==== EXCERPT TO READ ====
The UBC Wiki, as originally described, serves multiple purposes:
- It is a course repository: The wiki provides a collaborative space for faculty and students to create and share course related content.
- It is a documentation repository: The wiki provides a collaborative space for the creation, updating, and hosting of documentation, user manuals, and the like. Using the wiki append plug-in and the wiki book creator, specific documentation could easily be syndicated and republished.
- It is an open space that anyone can use for any purpose.
- Finally, it would be a knowledge sharing repository of all things UBC. For example (again as originally described):
The genome page [on the UBC Wiki] should inventory UBC resources about Genome – topics like people, groups and departments that research genome; papers, posters and thesis published about genome etc. In the ideal scenario, UBC faculty, students and staff would update topics of their professional (and wider) interests and so make resources more presentable and easier to find.
To accommodate these multiple purposes, the UBC Wiki was divided into four public namespaces: Course, Documentation, Sandbox, and the Main space. However, as I’ve detailed in my early Course Conundrum post, users tend to not use the namespaces and just create new pages in main space. To some extent, this problem is getting better. I’ve created some expanded documentation and created wayfinding aids about the different namespaces. I’m also moving all new pages to their proper space and dropping a note to the page creator explaining what I did and pointing them to the proper help pages. Finally, I’ve been moving older pages to their proper spaces as well – as you can see I’m close to hitting the 500 page mark.
One thing that would really help users notice the organization of the wiki would be to better define the purpose of the main space:
- If the main space is intended to be a wikipedia like resource for anything and everything UBC, then this needs to be stated in clearer terms in all descriptions of the main space.
- “Best practice pages” or better examples of main space articles should be developed so users have a better idea of just what it is we are trying to create.
- Policies and guidelines should be developed as to what types of content fit into the main space (I’ve started developing some here).
- The term “main space” should go and it should be renamed with something that better conveys the space’s intended purpose, such as UBCpedia, UBC Dictionary, UBCompendium, or (my favourite) the UBCnomicon
Of course, these suggestions apply to all namespaces. However, since the main space is the most prominent part of the wiki, clarifying its purpose would help clarify the the purpose of the other areas as well.
==== COLLECTED DATA ====
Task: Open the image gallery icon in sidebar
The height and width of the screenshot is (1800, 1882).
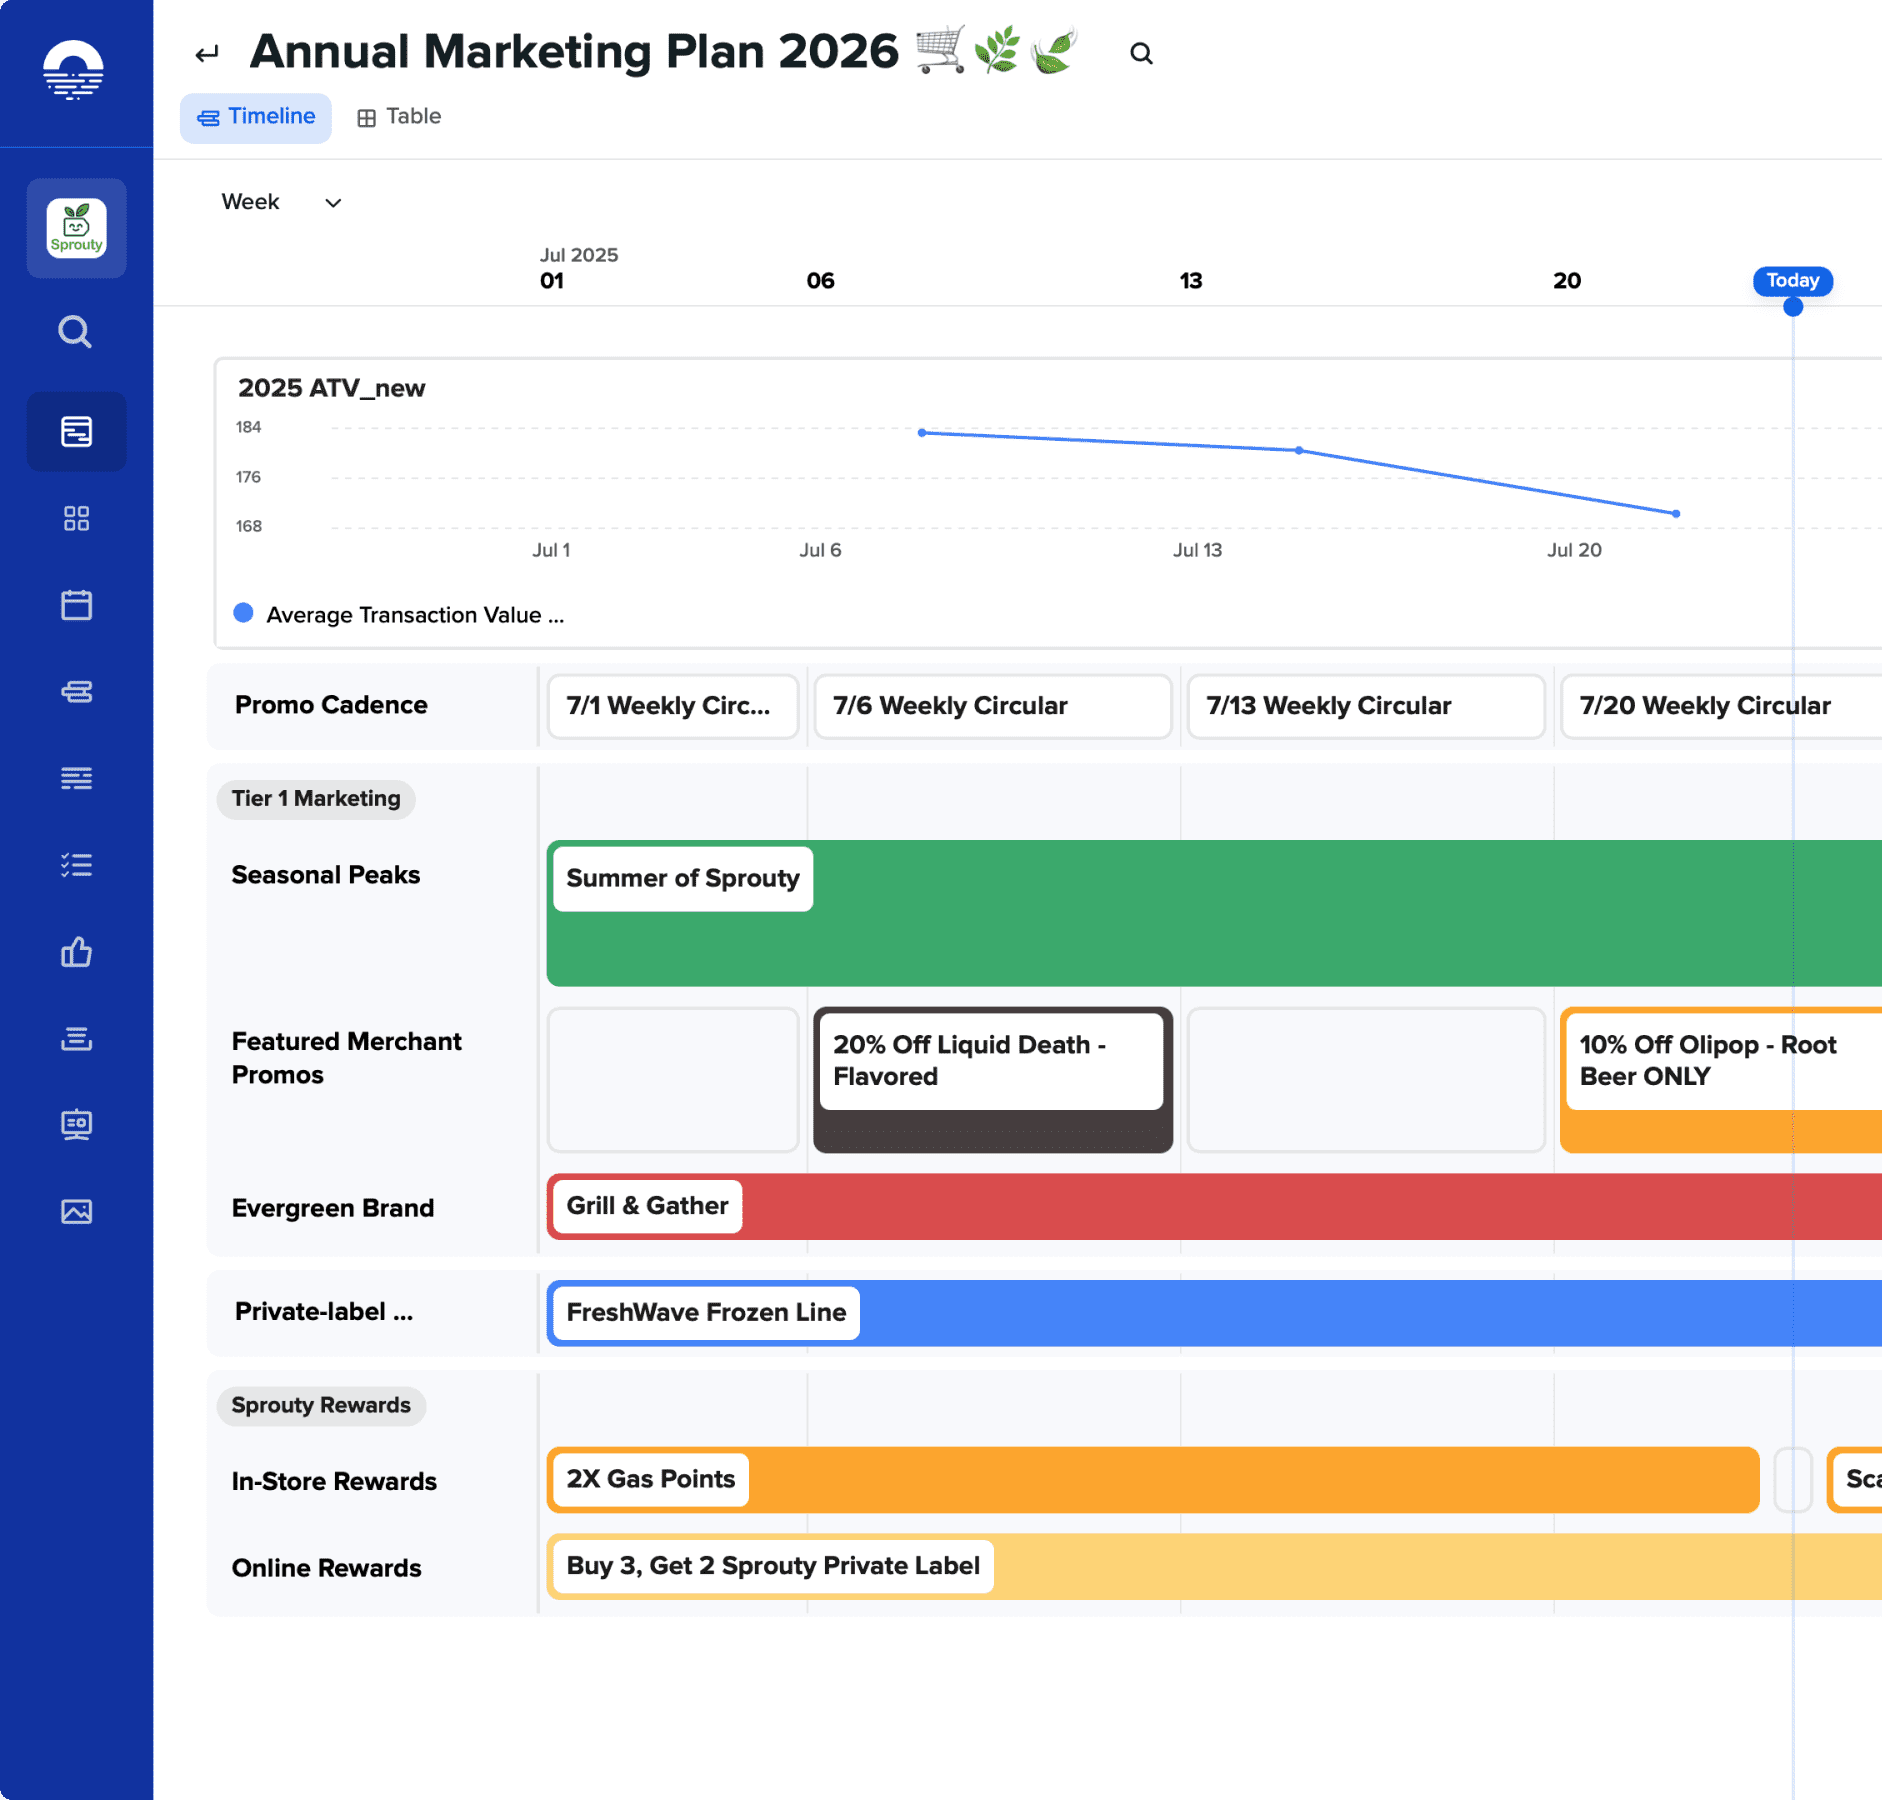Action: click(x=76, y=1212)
====
**TO DO**
Reproduce word for word the stretch of the piece about the UBC Wiki from "To accommodate these" through "500 page mark.".

**ANSWER SPACE**
To accommodate these multiple purposes, the UBC Wiki was divided into four public namespaces: Course, Documentation, Sandbox, and the Main space. However, as I’ve detailed in my early Course Conundrum post, users tend to not use the namespaces and just create new pages in main space. To some extent, this problem is getting better. I’ve created some expanded documentation and created wayfinding aids about the different namespaces. I’m also moving all new pages to their proper space and dropping a note to the page creator explaining what I did and pointing them to the proper help pages. Finally, I’ve been moving older pages to their proper spaces as well – as you can see I’m close to hitting the 500 page mark.